- Textausschnitt -
35Eine weitere Voraussetzung für die Anfechtbarkeit nach § 123 BGB ist das Vorliegen von "Arglist" bei dem Täuschenden. Dies fordert einen Täuschungswillen des Handelnden, der die Unrichtigkeit seiner Angaben kennen muß, wobei bedingter Vorsatz genügt. Diese Voraussetzung liegt hier vor.
36Wenn jemand einem Türken, der nur sehr gebrochen Deutsch spricht und dessen Kinder die Haupt- oder Realschule besuchen, ein 18-bändiges Lexikon verkauft, so spricht bereits die Lebenserfahrung dafür, daß dies nicht ohne manipulativen Eingriff in die Willensbildung des Käufers gelungen sein kann. Dies ist zweifellos auch dem Zeugen T bewußt. Seine gesamte Strategie, die nach seiner Aussage von der Zedentin entwickelt und von ihm übernommen worden ist, zielte darauf ab, durch Wortwahl und Argumentation ständig die schulischen Belange der Kinder des Beklagten in den Vordergrund zu rücken und durch Bezugnahme auf eine durchgeführte "Schulaktion" zu suggerieren, das von ihm angebotene "Produkt" gehöre zum notwendigen Bedarf der Schüler. Für das Gericht besteht kein Zweifel daran, daß hier bewußt und gewollt die Bereitschaft eines gutwilligen, aber völlig sachunkundigen Vaters, die schulische Ausbildung seiner Kinder - und nur diese - sachgerecht zu unterstützen, ausgenutzt wurde, um ihn zum Kauf eines zu diesem Zweck untauglichen umfangreichen Nachschlagewerks zu überreden. Die Tatsache, daß die Kinder des Beklagten als Haupt- oder Realschüler zur Erreichung ihres Schulzwecks keinerlei nennenswerten Nutzen aus einem 18-bändigen Nachschlagewerk ziehen können und daß dem Zeugen T dies bewußt war, steht für das Gericht ebenfalls außer Zweifel. Sein Verhalten war darum arglistig im Sinne des § 123 BGB.

- Gespeicherte Daten -
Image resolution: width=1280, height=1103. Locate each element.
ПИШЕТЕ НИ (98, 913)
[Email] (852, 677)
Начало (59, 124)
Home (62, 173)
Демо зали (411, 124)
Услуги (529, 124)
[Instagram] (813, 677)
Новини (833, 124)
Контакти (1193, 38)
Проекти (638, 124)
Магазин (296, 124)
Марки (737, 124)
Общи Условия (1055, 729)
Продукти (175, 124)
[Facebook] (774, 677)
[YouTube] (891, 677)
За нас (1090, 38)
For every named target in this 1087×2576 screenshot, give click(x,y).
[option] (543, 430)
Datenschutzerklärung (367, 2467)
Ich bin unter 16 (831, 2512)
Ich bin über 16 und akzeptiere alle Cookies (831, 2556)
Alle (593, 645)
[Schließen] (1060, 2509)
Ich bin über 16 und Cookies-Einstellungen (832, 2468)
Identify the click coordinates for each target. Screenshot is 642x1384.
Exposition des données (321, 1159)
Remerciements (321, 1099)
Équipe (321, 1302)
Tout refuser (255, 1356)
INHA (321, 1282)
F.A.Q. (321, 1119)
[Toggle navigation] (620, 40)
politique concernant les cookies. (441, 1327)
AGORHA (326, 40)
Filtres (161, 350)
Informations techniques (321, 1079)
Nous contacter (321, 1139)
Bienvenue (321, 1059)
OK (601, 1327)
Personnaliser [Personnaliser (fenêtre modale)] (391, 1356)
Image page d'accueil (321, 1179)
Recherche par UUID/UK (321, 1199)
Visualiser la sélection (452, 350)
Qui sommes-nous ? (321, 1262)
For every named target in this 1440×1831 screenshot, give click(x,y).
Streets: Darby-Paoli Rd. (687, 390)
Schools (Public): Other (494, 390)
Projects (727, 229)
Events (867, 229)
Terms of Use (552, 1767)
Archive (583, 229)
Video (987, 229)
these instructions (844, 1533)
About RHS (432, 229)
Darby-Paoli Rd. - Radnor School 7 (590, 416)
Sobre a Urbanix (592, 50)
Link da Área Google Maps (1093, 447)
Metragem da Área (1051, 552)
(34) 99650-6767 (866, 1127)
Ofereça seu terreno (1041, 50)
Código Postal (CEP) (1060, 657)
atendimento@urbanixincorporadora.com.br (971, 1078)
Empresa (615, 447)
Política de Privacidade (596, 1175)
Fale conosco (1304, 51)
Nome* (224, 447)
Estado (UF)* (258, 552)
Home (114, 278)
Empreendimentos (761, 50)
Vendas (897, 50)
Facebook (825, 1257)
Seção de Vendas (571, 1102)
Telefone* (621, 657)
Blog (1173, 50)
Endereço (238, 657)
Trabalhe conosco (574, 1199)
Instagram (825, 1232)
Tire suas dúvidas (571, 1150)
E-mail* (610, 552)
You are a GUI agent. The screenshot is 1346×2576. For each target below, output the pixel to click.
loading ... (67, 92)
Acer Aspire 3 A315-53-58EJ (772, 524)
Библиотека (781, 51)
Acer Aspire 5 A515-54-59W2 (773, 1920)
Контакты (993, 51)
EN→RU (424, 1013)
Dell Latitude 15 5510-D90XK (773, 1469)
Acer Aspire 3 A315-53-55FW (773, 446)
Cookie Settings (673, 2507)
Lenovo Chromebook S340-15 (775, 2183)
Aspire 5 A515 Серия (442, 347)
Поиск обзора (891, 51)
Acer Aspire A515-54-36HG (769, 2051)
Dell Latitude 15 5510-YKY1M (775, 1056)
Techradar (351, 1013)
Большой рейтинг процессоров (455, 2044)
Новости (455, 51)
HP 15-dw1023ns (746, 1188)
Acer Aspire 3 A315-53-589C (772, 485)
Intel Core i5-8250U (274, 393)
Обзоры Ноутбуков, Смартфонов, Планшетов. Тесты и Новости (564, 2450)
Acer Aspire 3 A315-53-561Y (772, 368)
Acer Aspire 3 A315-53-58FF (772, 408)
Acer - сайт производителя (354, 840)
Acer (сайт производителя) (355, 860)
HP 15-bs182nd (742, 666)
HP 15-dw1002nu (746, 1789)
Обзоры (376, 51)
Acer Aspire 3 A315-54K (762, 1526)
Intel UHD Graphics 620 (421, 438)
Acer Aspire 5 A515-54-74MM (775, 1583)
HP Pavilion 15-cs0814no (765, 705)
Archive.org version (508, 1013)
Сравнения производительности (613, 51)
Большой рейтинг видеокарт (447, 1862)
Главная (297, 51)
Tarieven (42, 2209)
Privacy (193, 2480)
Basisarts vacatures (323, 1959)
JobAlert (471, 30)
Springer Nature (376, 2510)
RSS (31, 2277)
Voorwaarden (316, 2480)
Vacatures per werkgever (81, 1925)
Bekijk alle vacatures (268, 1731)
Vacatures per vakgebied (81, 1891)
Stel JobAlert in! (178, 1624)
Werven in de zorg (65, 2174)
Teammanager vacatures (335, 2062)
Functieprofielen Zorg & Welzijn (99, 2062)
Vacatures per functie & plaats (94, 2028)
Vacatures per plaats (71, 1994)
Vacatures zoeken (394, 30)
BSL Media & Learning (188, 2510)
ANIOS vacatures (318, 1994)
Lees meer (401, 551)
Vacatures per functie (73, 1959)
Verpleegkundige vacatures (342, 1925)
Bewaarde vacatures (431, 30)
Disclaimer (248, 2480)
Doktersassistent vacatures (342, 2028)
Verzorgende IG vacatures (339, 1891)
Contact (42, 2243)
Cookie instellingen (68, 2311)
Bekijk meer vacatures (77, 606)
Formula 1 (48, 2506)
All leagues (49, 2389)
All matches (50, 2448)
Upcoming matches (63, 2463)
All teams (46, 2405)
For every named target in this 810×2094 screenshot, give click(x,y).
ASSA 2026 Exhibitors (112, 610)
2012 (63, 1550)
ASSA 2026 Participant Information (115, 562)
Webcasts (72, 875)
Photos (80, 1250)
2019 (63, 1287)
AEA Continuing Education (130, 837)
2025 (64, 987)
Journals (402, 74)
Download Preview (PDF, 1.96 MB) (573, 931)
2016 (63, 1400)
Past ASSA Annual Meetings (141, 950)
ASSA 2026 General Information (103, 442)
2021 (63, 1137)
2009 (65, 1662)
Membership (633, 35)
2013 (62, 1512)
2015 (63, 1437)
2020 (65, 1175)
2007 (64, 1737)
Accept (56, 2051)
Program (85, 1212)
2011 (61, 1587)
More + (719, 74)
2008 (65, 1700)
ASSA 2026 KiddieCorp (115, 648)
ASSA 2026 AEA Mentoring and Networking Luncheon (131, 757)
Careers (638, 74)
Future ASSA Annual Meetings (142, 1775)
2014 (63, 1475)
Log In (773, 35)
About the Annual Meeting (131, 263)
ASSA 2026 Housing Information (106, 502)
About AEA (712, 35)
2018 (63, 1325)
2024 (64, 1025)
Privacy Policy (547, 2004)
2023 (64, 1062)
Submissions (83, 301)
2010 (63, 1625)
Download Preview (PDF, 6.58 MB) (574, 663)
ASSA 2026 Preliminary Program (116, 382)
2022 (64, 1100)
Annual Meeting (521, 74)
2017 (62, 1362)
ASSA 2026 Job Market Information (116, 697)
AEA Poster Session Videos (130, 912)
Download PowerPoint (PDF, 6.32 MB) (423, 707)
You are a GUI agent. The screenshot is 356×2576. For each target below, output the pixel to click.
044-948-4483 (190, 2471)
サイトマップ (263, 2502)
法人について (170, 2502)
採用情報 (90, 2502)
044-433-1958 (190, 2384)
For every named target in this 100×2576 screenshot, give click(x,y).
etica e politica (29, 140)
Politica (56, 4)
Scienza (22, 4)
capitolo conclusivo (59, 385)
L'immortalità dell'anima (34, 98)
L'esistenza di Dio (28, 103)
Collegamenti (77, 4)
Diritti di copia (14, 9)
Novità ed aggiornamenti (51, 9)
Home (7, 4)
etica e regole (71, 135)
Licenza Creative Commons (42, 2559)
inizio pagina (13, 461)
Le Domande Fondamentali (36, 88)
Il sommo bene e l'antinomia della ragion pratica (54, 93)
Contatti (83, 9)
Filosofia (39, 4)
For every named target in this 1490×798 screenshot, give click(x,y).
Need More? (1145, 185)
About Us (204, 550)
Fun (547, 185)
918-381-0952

- Arbeitsanweisung -
Schreiben Sie aus dem Textausschnitt über die arglistige Täuschung den Abschnitt wortgetreu ab, der mit den Worten „35Eine weitere Voraussetzung“ beginnt und mit „liegt hier vor.“ endet.

- Übungsergebnis -
35Eine weitere Voraussetzung für die Anfechtbarkeit nach § 123 BGB ist das Vorliegen von "Arglist" bei dem Täuschenden. Dies fordert einen Täuschungswillen des Handelnden, der die Unrichtigkeit seiner Angaben kennen muß, wobei bedingter Vorsatz genügt. Diese Voraussetzung liegt hier vor.